Question

The derivative of $\sin^{-1}x$ exists in the interval

• A. $[-1,1]$
• B. $(-1,1)$
• C. $\mathbb{R}$
• D. $\left(-\frac{\pi}{2},\frac{\pi}{2}\right)$

Hint:

Derivative of $\sin^{-1}x$ is $\frac{1}{\sqrt{1-x^2}}$, so it exists only when $|x|<1$.

Answer 1

The Correct Option is B

To determine the interval in which the derivative of the inverse sine function \( \sin^{-1} x \) exists, we first need to understand its domain and its derivative.

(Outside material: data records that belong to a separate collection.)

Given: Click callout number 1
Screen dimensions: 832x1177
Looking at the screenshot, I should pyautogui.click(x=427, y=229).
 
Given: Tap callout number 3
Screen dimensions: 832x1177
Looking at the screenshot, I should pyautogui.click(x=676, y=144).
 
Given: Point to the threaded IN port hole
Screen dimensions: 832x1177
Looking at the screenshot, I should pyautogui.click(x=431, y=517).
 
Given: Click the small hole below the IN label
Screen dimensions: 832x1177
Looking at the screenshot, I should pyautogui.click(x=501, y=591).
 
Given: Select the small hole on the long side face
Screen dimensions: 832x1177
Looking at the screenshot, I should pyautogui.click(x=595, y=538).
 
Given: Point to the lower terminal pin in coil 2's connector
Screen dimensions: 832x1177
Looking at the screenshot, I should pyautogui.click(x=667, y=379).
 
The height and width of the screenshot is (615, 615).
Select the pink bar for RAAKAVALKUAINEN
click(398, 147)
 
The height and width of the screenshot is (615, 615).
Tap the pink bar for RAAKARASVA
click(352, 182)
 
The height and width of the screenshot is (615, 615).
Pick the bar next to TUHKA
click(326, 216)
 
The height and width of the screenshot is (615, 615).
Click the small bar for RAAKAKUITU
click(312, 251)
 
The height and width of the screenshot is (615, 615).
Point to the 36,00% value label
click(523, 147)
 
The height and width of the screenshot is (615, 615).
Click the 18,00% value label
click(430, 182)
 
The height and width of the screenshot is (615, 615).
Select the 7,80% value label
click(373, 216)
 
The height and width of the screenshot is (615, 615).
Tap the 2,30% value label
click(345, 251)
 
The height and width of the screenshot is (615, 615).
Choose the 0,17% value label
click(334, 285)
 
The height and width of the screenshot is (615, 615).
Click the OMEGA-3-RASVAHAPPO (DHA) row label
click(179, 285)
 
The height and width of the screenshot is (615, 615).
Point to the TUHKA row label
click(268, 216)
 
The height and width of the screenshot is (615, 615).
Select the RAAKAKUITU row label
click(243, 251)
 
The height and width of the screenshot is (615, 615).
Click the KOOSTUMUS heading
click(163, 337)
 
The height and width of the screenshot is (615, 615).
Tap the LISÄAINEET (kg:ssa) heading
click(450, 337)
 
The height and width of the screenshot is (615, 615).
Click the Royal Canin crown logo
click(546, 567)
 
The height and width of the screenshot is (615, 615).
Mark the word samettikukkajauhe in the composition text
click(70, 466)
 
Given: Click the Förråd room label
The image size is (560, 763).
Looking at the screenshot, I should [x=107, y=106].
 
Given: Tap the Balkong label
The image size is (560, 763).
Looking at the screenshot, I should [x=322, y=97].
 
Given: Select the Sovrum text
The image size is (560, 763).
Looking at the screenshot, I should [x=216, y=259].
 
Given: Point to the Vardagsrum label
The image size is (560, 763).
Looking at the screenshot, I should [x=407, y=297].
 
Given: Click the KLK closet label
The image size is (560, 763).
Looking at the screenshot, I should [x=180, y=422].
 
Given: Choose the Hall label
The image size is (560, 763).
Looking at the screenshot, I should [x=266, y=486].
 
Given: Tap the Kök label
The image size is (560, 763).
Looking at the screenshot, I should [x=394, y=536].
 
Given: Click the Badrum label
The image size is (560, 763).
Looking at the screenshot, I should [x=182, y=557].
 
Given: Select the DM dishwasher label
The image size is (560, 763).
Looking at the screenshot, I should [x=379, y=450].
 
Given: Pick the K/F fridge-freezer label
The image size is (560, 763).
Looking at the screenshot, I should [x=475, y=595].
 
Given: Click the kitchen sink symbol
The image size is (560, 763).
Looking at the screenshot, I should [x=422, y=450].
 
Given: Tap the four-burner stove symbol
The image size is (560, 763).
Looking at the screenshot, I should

Understanding the Domain of \( \sin^{-1} x \) 

The function \( \sin^{-1} x \), also known as \( \text{arcsin}(x) \), is defined for \( x \) in the interval \([-1, 1]\). This is because sine values range only from -1 to 1, and inverse sine can only take inputs within this range.

Calculating the Derivative of \( \sin^{-1} x \)

The derivative of \( \sin^{-1} x \) is given by the formula:

\(\frac{d}{dx}(\sin^{-1}x) = \frac{1}{\sqrt{1-x^2}}\)

For this derivative to exist, the denominator should not be zero and the expression under the square root should be non-negative:

• \(1 - x^2 \geq 0\) implies \(x^2 \leq 1\) which means \( -1 \leq x \leq 1 \).
• \(\sqrt{1-x^2} \neq 0\) implies \( x \neq -1 \) and \( x \neq 1 \).

Conclusion: Interval of Existence

Therefore, the derivative exists for \( x \) in the open interval (-1, 1), excluding the endpoints where the denominator becomes zero. Hence, the correct answer is:

Correct Answer: \( (-1, 1) \)

The derivative of \( \sin^{-1}x \) is undefined at \(x = -1\) and \(x = 1\) due to division by zero at these points.